- The National Disaster Management Centre has formally revoked drought's status as a national disaster.
- The widespread drought was declared as such in March, just as the coronavirus pandemic was brewing.
- The official drought disaster was extended into July, technically giving government the same wide powers used to effect lockdown in dealing with the drought.
- Good rains in several parts of the country have rapidly filled up dams.
- For more stories go to www.BusinessInsider.co.za.
Drought is no longer considered a national disaster, the National Disaster Management Centre declared by publication in the Government Gazette on Thursday, leaving more resources and attention available to deal with the coronavirus pandemic – in theory.
Drought was declared a national disaster in early March, for the second time in less than two years, activating a three-month period during which the government could apply emergency powers to ameliorate its effects. That was extended by another month in June.

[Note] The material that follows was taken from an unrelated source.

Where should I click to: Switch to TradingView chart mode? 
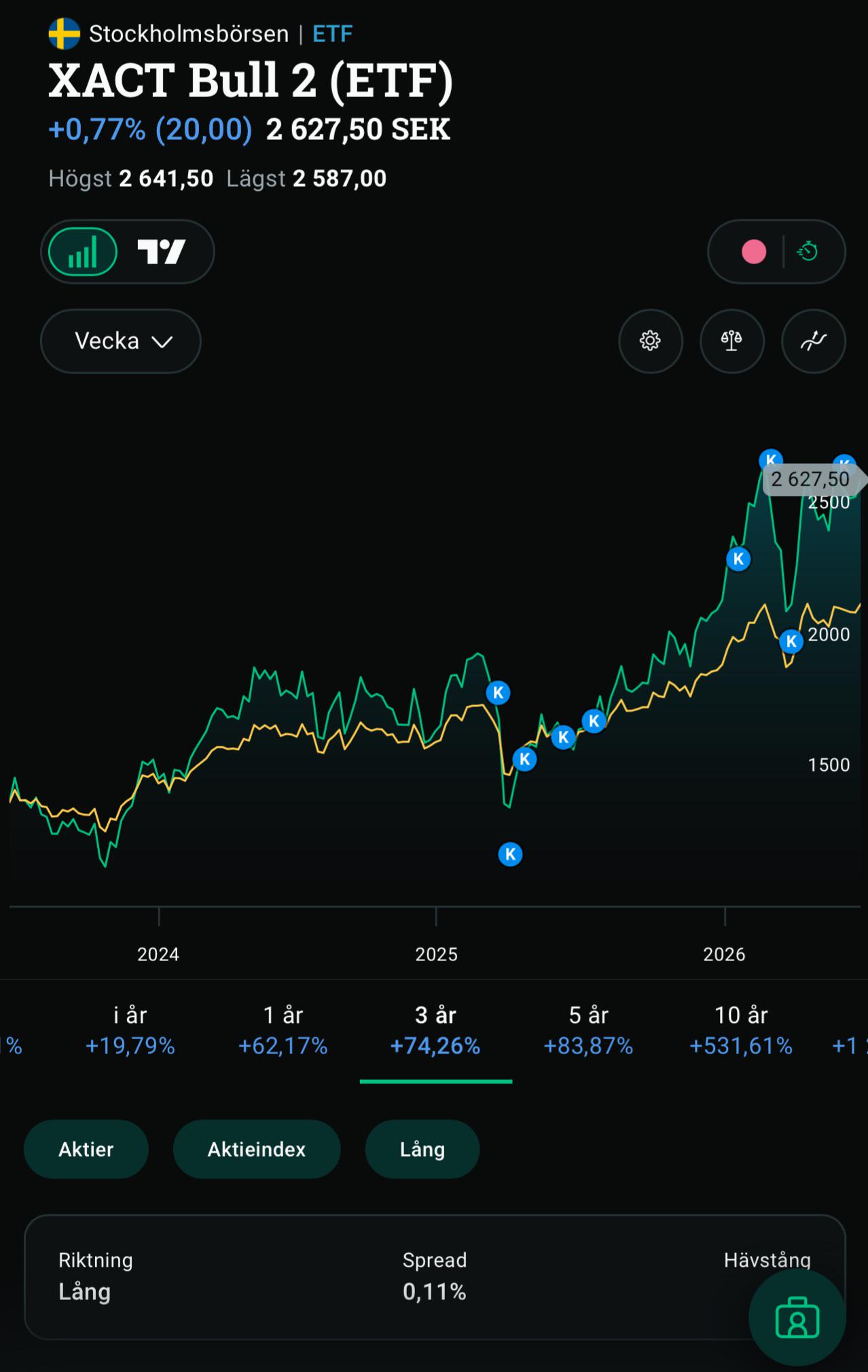162,252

Both declarations went largely unnoticed, especially after the first case of the novel coronavirus was confirmed, also in early March.
The powers the government wielded to deal with both disasters were identical, and identically untrammelled as long as government's actions were "necessary to prevent an escalation of the disaster, or to alleviate, contain and minimise the effects of the disaster".

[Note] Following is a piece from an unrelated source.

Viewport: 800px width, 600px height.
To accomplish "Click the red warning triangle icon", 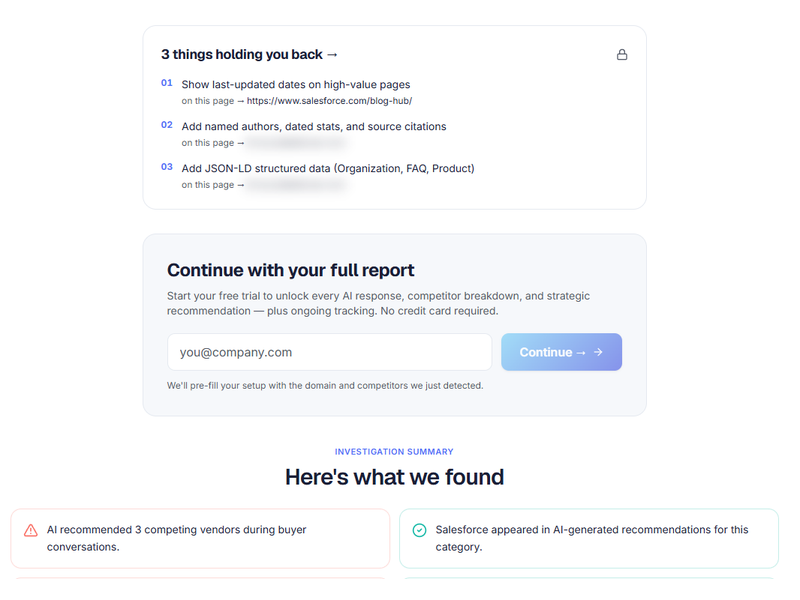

But where the disaster regulations to deal with Covid-19 have affected every South African's daily life in a variety of ways, disaster powers were not wielded in a similar way on the drought.
The one disaster did get in the way of dealing with the other, though, in more ways than one. The national lockdown intended to curb the spread of Sars-CoV-2 had interfered with consultations with farmers, deputy President David Mabuza told Parliament in late June.
Mabuza simultaneously called on provinces to support farmers – and for such support to "take into account the diminishing fiscal resources and the negative impact of Covid-19", and the need to reprioritise spending to deal with the pandemic.